▶ **TAREA PENDIENTE**
Cambia "Instruction" por "Command" en el listado, empezando por su inicio y terminando en la línea que contiene "(x=864, y=608)", ambas incluidas. Escribe de nuevo solo esas líneas sin modificar nada más.

▶ **Líneas de datos**
((

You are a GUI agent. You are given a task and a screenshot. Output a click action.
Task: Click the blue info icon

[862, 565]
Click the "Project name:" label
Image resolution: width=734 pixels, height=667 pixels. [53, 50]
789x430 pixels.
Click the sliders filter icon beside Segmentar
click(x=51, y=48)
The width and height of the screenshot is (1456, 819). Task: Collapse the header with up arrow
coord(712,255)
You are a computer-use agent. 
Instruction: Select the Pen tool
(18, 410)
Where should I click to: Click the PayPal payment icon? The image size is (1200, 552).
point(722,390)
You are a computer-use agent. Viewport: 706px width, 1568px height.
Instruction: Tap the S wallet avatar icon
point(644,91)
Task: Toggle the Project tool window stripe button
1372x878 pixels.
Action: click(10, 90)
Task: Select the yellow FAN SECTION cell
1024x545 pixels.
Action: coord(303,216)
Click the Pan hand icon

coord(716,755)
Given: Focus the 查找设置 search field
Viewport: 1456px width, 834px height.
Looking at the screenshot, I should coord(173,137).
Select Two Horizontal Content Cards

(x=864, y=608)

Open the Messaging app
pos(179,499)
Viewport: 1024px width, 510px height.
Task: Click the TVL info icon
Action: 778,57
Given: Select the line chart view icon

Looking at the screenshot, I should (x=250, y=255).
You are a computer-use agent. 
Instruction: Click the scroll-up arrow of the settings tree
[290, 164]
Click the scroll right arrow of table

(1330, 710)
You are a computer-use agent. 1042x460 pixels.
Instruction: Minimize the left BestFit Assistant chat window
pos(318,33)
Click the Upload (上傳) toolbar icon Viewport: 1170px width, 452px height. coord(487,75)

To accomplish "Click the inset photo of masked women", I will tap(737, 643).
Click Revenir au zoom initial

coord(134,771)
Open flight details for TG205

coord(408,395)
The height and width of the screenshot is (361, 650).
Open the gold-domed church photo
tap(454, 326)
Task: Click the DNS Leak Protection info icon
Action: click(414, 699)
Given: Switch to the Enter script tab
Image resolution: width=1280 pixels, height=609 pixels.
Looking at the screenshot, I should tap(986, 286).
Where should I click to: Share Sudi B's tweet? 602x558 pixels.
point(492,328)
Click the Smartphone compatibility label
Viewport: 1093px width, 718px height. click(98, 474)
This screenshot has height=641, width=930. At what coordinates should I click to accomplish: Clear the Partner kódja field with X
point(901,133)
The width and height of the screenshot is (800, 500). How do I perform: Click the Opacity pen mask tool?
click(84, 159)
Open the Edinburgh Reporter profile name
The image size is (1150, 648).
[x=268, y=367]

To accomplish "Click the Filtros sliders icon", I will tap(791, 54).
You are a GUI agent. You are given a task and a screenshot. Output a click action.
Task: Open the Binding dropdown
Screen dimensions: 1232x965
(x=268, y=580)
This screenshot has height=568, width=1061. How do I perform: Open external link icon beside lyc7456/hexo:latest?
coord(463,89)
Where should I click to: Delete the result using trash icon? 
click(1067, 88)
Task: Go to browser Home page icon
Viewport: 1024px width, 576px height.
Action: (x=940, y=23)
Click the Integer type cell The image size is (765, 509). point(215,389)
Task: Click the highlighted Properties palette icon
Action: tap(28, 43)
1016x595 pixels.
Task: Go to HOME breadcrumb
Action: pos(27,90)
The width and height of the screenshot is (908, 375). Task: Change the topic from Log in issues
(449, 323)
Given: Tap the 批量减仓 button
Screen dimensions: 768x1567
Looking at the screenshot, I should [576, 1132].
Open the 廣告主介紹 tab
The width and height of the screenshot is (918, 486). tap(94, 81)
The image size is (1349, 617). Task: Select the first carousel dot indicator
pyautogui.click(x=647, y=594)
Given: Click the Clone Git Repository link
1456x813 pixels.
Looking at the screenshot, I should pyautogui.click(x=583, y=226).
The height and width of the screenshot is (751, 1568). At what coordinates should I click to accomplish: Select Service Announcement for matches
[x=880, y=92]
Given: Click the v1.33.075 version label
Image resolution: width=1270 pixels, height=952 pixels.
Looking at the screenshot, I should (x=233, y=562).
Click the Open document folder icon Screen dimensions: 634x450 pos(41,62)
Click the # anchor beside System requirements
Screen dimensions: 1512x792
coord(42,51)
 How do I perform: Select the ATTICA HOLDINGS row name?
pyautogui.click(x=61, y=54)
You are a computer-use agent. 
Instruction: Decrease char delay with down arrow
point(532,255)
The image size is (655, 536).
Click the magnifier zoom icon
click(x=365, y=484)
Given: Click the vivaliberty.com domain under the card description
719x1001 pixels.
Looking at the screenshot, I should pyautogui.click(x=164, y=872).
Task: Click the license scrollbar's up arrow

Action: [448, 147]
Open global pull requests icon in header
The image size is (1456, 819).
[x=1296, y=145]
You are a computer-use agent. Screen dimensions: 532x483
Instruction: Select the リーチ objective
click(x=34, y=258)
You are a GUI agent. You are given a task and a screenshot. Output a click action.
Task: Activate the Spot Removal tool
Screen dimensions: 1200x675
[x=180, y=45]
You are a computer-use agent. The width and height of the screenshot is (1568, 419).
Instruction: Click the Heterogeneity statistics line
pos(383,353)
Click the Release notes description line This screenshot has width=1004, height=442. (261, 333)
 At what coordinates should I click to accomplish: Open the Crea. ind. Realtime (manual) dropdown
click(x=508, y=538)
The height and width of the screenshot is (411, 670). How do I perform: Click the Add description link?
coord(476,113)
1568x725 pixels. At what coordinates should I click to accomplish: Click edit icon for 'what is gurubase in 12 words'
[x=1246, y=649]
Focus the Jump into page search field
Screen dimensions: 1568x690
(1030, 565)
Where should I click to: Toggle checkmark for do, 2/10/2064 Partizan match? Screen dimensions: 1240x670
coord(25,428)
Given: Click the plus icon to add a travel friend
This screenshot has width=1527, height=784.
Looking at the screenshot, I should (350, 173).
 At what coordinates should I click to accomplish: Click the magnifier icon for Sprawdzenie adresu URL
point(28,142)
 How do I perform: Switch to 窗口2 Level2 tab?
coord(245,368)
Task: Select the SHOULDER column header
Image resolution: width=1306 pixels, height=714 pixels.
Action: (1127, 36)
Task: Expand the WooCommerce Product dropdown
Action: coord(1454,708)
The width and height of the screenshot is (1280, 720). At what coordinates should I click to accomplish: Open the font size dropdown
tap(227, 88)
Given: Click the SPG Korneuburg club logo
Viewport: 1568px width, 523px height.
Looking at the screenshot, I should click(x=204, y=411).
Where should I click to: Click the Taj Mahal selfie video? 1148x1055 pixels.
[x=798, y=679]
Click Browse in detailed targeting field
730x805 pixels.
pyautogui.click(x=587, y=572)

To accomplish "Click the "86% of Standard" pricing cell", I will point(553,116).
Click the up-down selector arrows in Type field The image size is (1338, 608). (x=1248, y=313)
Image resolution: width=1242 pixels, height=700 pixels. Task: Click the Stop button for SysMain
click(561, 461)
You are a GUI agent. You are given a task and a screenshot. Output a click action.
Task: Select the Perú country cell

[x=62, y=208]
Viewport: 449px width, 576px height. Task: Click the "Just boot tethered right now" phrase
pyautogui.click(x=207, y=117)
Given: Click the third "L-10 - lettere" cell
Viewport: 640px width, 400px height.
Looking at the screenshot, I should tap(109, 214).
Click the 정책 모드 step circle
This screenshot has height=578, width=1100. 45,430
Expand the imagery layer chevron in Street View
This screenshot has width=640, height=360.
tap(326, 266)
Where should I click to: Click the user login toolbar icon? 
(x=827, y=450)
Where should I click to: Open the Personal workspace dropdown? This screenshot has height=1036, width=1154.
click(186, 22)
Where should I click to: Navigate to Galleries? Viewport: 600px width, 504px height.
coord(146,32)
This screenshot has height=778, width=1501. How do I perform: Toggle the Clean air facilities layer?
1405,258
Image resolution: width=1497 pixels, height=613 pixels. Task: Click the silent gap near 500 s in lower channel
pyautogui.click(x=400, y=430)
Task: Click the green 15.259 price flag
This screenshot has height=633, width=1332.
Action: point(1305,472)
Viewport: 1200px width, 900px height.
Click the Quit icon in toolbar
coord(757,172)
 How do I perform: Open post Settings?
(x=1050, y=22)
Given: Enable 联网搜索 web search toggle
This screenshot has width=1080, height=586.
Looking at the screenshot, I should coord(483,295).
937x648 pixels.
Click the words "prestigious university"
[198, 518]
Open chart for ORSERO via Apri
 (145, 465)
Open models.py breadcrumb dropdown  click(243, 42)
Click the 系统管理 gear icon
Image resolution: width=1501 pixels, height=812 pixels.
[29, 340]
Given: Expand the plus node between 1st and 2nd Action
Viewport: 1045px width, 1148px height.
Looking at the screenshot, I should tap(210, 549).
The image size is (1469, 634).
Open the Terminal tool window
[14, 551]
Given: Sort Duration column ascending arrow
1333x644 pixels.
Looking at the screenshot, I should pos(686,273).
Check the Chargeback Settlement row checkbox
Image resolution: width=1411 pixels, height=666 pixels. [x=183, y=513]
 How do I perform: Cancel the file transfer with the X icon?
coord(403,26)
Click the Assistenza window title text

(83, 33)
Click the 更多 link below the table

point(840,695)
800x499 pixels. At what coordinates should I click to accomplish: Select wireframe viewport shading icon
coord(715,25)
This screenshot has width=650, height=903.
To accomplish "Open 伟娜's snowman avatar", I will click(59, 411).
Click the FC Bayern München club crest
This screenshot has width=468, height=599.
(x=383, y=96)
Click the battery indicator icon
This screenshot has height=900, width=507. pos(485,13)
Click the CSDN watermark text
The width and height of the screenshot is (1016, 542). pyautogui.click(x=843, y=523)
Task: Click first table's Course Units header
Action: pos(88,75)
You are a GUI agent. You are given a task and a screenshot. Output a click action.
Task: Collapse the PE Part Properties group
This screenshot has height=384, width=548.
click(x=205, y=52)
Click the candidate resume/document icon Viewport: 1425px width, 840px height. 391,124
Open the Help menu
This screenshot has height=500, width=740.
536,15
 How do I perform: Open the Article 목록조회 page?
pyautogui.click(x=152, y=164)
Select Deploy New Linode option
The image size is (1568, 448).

))

▶ **RESPUESTA CORRECTA**
You are a GUI agent. You are given a task and a screenshot. Output a click action.
Task: Click the blue info icon

[862, 565]
Click the "Project name:" label
Image resolution: width=734 pixels, height=667 pixels. [53, 50]
789x430 pixels.
Click the sliders filter icon beside Segmentar
click(x=51, y=48)
The width and height of the screenshot is (1456, 819). Task: Collapse the header with up arrow
coord(712,255)
You are a computer-use agent. 
Command: Select the Pen tool
(18, 410)
Where should I click to: Click the PayPal payment icon? The image size is (1200, 552).
point(722,390)
You are a computer-use agent. Viewport: 706px width, 1568px height.
Command: Tap the S wallet avatar icon
point(644,91)
Task: Toggle the Project tool window stripe button
1372x878 pixels.
Action: click(10, 90)
Task: Select the yellow FAN SECTION cell
1024x545 pixels.
Action: coord(303,216)
Click the Pan hand icon

coord(716,755)
Given: Focus the 查找设置 search field
Viewport: 1456px width, 834px height.
Looking at the screenshot, I should coord(173,137).
Select Two Horizontal Content Cards

(x=864, y=608)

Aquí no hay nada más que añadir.